╭─ Data lines

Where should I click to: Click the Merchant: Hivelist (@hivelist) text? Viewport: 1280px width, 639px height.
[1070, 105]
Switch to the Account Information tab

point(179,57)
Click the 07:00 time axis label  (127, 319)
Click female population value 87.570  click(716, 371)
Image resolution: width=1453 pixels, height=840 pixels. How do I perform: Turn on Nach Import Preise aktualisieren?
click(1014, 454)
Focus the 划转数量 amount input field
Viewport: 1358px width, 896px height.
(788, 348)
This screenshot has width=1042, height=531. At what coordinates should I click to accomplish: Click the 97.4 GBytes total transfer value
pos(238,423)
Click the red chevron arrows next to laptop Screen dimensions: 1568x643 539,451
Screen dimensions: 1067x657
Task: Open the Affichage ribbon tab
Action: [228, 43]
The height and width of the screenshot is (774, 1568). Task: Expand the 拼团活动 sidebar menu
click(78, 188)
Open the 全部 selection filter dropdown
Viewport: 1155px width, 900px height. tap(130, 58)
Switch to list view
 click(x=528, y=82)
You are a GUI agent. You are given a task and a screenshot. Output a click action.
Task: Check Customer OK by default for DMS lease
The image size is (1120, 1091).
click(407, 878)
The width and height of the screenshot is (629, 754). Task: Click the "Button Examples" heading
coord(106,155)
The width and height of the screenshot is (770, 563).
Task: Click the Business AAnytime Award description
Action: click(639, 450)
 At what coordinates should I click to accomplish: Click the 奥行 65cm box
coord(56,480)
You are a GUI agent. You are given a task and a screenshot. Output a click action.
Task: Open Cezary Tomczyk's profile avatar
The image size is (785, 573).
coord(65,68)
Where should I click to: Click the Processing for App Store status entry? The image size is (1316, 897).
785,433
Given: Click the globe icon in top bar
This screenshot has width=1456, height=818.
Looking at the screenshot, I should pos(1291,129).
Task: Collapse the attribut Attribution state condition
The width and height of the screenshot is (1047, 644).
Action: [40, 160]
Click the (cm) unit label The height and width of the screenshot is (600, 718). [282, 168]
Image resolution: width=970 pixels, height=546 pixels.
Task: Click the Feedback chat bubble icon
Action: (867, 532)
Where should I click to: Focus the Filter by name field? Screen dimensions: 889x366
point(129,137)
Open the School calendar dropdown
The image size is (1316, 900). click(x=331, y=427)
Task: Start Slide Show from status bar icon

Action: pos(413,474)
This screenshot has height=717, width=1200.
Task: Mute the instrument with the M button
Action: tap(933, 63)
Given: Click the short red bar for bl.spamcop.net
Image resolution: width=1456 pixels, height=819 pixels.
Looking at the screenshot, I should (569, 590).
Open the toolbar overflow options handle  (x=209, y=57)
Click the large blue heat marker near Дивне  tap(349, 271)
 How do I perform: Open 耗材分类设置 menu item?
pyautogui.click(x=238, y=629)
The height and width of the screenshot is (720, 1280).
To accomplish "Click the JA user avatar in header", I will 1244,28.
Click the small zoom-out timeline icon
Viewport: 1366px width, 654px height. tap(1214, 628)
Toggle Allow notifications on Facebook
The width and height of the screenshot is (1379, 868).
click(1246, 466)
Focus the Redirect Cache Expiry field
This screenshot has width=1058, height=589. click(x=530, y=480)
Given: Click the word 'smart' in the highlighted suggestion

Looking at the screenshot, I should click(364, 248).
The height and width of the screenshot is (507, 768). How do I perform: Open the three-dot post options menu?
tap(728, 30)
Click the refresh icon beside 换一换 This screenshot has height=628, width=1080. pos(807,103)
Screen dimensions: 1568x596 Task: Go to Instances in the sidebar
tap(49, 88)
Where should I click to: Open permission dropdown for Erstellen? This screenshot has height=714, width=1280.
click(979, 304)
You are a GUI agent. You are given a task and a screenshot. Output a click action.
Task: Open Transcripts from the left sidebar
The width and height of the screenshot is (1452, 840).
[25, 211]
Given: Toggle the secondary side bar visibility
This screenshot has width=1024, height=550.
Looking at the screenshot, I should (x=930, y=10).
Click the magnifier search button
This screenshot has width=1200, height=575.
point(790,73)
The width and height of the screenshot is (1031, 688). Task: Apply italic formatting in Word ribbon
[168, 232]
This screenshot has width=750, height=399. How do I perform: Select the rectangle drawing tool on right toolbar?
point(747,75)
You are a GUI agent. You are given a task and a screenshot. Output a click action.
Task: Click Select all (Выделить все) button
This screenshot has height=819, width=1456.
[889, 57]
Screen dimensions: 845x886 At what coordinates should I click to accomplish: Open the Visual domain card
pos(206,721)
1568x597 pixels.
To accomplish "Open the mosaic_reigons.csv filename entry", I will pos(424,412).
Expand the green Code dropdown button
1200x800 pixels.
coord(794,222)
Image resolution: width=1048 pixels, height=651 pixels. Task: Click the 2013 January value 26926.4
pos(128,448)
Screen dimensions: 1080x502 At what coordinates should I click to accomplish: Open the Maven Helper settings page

╰─

### Your instructions
Put the records in the stretch from the line containing "Given: Click the word" through the line containing "click(979, 304)" into a two-column CSV with the headers instruction and response. Each record gets one row, with its text under instruction and its answer under response, each in a single quoted field with line breaks replaced by spaces.

### Problem solution
instruction,response
"Given: Click the word 'smart' in the highlighted suggestion","Looking at the screenshot, I should click(364, 248)."
"The height and width of the screenshot is (507, 768). How do I perform: Open the three-dot post options menu?","tap(728, 30)"
"Click the refresh icon beside 换一换 This screenshot has height=628, width=1080.","pos(807,103)"
"Screen dimensions: 1568x596 Task: Go to Instances in the sidebar","tap(49, 88)"
"Where should I click to: Open permission dropdown for Erstellen? This screenshot has height=714, width=1280.","click(979, 304)"